Originally slated to start Friday at noon PST, Windows 7's public debut was postponed by Microsoft, which cited "very heavy traffic" across its Web properties. "Due to very heavy traffic we're seeing as a result of interest in the Windows 7 Beta, we are adding some additional infrastructure support to Microsoft.com properties," a spokeswoman said Friday afternoon.
On Wednesday, when Microsoft CEO Steve Ballmer announced the Friday launch of the public beta, he urged everyone to grab a copy. "I encourage you all to get out and download it," he said.
Ballmer's comment, as well as the fact that Microsoft said it would cap the number of activation keys for the beta at 2.5 million, may have contributed to the crush of users who attempted to reach the download sites on Friday. Hours before the beta was to be posted, in fact, Microsoft's main page and other URLs were sporadically unavailable.

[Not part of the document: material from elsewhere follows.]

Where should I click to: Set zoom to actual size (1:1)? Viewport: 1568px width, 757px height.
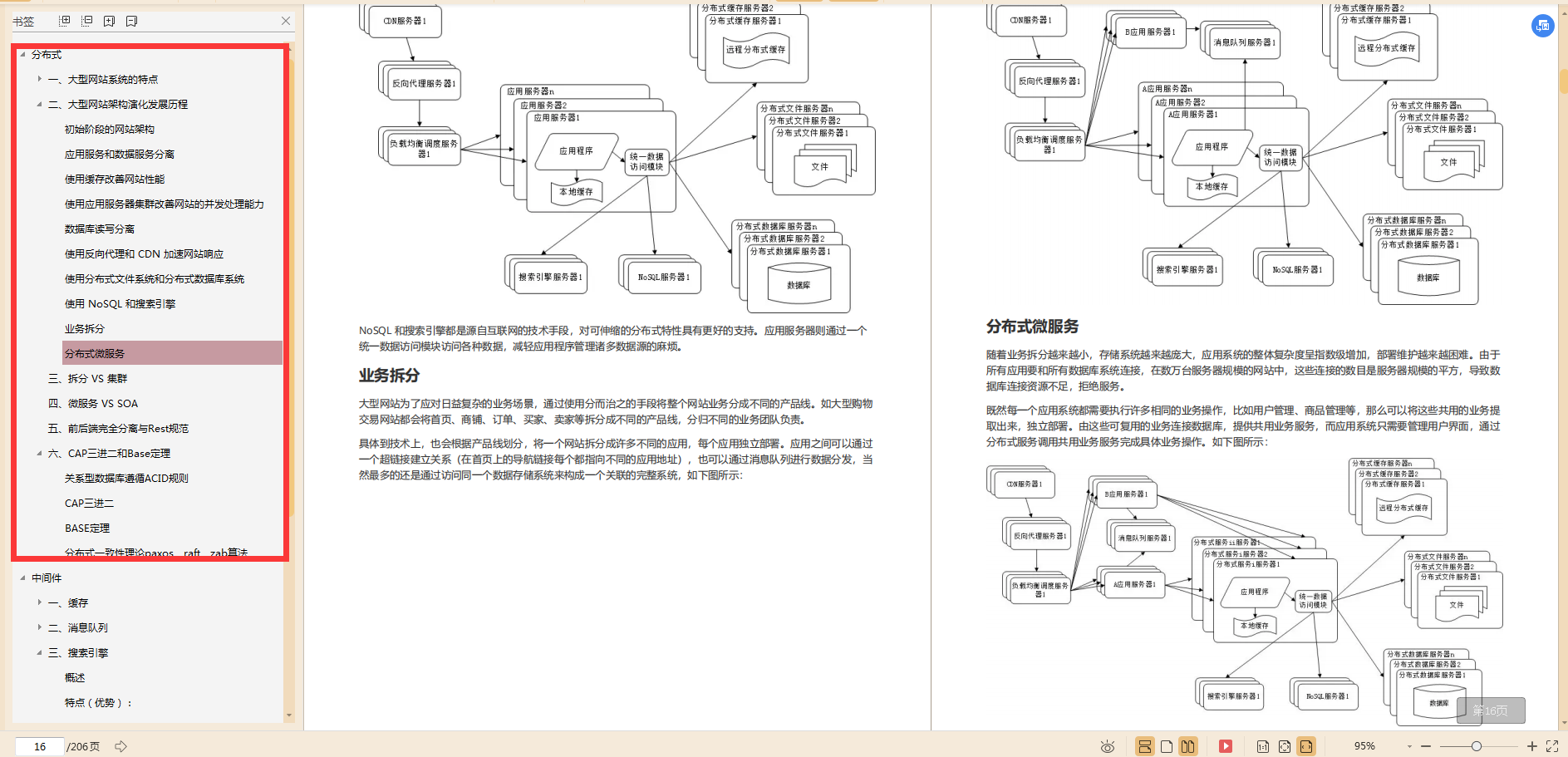(x=1264, y=745)
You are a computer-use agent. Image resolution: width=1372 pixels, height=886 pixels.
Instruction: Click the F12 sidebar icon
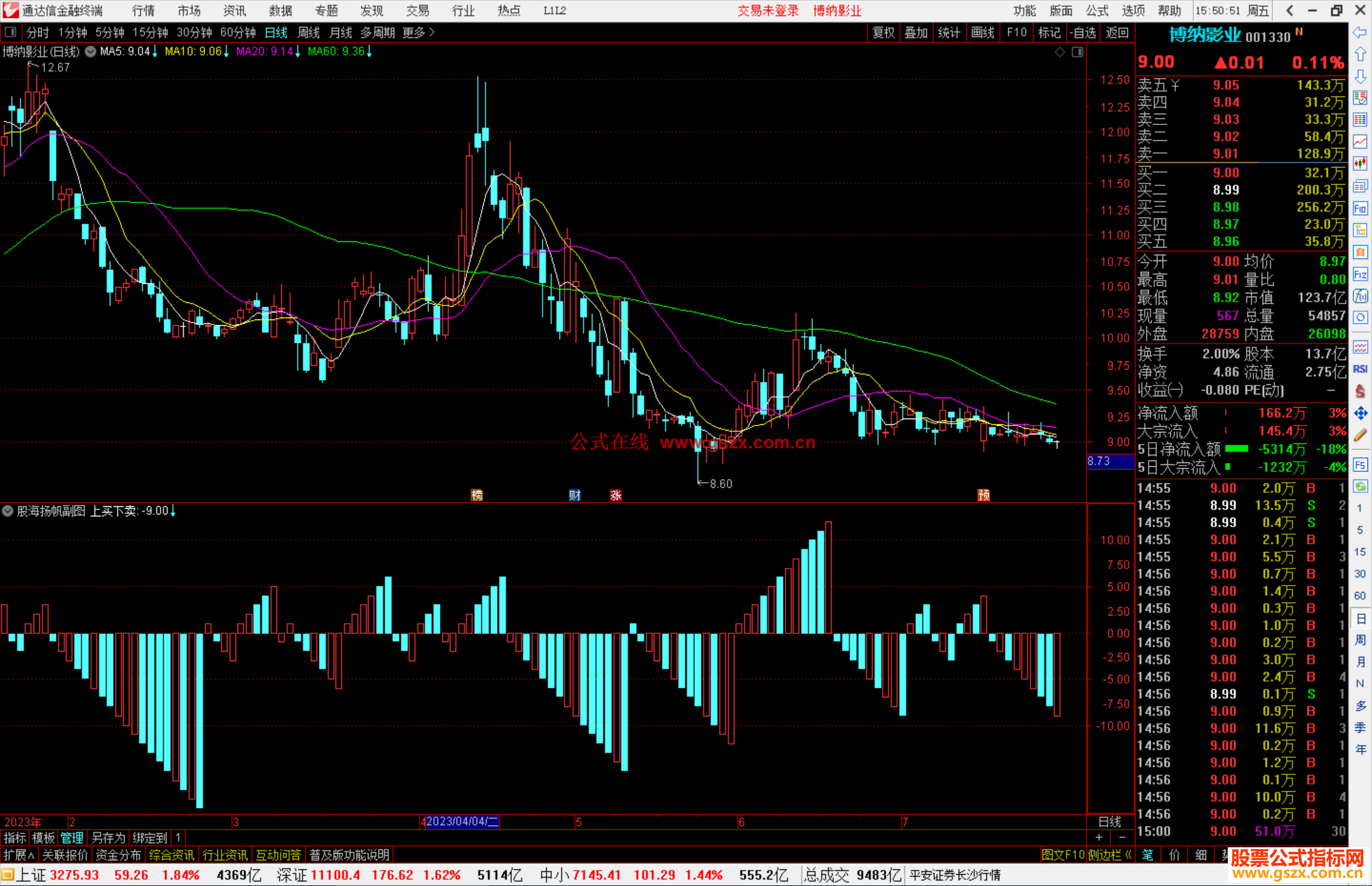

Later in the day, attempts to reach the download via the Springboard Series page, which for a time touted the beta, were stymied, with users seeing messages such as "Server is too busy," and "This site is currently experiencing technical difficulties, please check back in the next business day."
Users blasted Microsoft for Friday's snafu on the company's own blog. In comments posted to the postponement announcement, some raged at Microsoft's inability to launch the beta as promised. "I'm disappointed, and many others are too," said a user identified as "AA4PC" in a comment Friday evening. "The delay is going to hurt the credibility of Microsoft statements."
"Couldn't you learn anything from [the] last Vista beta distributions?" asked another user, "Seagull."
In June 2006, Microsoft urged users to order a DVD copy of Windows Vista Beta 2 preview rather than download the disk image, claiming that boosting bandwidth even more could cripple the Internet as a whole. "We are literally saying that if we increased our bandwidth any further, there's a possibility of taking down the Internet," an unidentified Microsoft representative told Dutch blogger Steven Bink at the time.
Microsoft also reportedly considered, then rejected, distributing Vista Beta 2 using the BitTorrent file-sharing protocol, an idea that several users pitched to the company via blog comments on Friday and Saturday.
"Time to give the torrent some love," argued "Xepol" on the same comment thread. "It isn't like it isn't already on BitTorrent ... Microsoft might as well benefit from it." Over the past two weeks, pirated copies of the 32- and 64-bit Windows 7 beta build leaked to BitTorrent sites.
Users can begin the beta download by heading to this page on the Windows 7 site, then selecting the 32- or 64-bit version, and the desired language.